— INFORMATION GIVEN —
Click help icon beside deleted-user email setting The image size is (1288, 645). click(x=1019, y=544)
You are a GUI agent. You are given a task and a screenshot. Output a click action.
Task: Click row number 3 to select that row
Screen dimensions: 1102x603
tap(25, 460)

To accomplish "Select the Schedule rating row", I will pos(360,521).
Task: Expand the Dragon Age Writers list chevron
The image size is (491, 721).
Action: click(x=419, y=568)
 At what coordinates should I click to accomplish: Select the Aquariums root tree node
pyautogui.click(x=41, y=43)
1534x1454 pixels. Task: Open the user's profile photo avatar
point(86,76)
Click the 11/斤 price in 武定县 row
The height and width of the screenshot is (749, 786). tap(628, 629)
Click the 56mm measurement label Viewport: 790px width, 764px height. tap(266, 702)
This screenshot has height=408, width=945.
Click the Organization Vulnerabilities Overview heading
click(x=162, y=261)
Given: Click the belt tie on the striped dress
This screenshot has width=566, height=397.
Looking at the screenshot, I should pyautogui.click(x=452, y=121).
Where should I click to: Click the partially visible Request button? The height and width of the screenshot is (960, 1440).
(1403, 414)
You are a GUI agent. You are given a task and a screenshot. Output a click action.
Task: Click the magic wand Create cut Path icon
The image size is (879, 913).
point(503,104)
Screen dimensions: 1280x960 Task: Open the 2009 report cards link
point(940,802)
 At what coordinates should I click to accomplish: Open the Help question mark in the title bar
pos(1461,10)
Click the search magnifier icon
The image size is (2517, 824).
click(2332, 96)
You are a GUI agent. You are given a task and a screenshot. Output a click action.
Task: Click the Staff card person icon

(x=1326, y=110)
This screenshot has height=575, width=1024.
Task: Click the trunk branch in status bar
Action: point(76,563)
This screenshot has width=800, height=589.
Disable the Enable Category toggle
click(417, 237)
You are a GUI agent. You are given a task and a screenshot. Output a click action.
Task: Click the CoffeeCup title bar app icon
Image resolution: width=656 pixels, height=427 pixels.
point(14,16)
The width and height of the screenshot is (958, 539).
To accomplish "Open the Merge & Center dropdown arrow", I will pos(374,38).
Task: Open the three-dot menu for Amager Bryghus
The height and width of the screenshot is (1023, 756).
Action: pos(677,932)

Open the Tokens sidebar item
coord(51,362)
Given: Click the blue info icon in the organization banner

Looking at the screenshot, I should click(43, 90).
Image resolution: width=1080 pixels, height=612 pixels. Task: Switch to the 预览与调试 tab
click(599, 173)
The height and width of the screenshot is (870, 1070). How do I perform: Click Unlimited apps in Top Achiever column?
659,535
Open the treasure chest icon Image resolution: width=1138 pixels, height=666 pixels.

— PROBLEM TO WORK ON —
Please copy out the data above exactly.

— TASK RESULT —
Click help icon beside deleted-user email setting The image size is (1288, 645). click(x=1019, y=544)
You are a GUI agent. You are given a task and a screenshot. Output a click action.
Task: Click row number 3 to select that row
Screen dimensions: 1102x603
tap(25, 460)

To accomplish "Select the Schedule rating row", I will pos(360,521).
Task: Expand the Dragon Age Writers list chevron
The image size is (491, 721).
Action: click(x=419, y=568)
 At what coordinates should I click to accomplish: Select the Aquariums root tree node
pyautogui.click(x=41, y=43)
1534x1454 pixels. Task: Open the user's profile photo avatar
point(86,76)
Click the 11/斤 price in 武定县 row
The height and width of the screenshot is (749, 786). tap(628, 629)
Click the 56mm measurement label Viewport: 790px width, 764px height. tap(266, 702)
This screenshot has height=408, width=945.
Click the Organization Vulnerabilities Overview heading
click(x=162, y=261)
Given: Click the belt tie on the striped dress
This screenshot has width=566, height=397.
Looking at the screenshot, I should pyautogui.click(x=452, y=121).
Where should I click to: Click the partially visible Request button? The height and width of the screenshot is (960, 1440).
(1403, 414)
You are a GUI agent. You are given a task and a screenshot. Output a click action.
Task: Click the magic wand Create cut Path icon
The image size is (879, 913).
point(503,104)
Screen dimensions: 1280x960 Task: Open the 2009 report cards link
point(940,802)
 At what coordinates should I click to accomplish: Open the Help question mark in the title bar
pos(1461,10)
Click the search magnifier icon
The image size is (2517, 824).
click(2332, 96)
You are a GUI agent. You are given a task and a screenshot. Output a click action.
Task: Click the Staff card person icon

(x=1326, y=110)
This screenshot has height=575, width=1024.
Task: Click the trunk branch in status bar
Action: point(76,563)
This screenshot has width=800, height=589.
Disable the Enable Category toggle
click(417, 237)
You are a GUI agent. You are given a task and a screenshot. Output a click action.
Task: Click the CoffeeCup title bar app icon
Image resolution: width=656 pixels, height=427 pixels.
point(14,16)
The width and height of the screenshot is (958, 539).
To accomplish "Open the Merge & Center dropdown arrow", I will pos(374,38).
Task: Open the three-dot menu for Amager Bryghus
The height and width of the screenshot is (1023, 756).
Action: pos(677,932)

Open the Tokens sidebar item
coord(51,362)
Given: Click the blue info icon in the organization banner

Looking at the screenshot, I should click(43, 90).
Image resolution: width=1080 pixels, height=612 pixels. Task: Switch to the 预览与调试 tab
click(599, 173)
The height and width of the screenshot is (870, 1070). How do I perform: Click Unlimited apps in Top Achiever column?
659,535
Open the treasure chest icon Image resolution: width=1138 pixels, height=666 pixels.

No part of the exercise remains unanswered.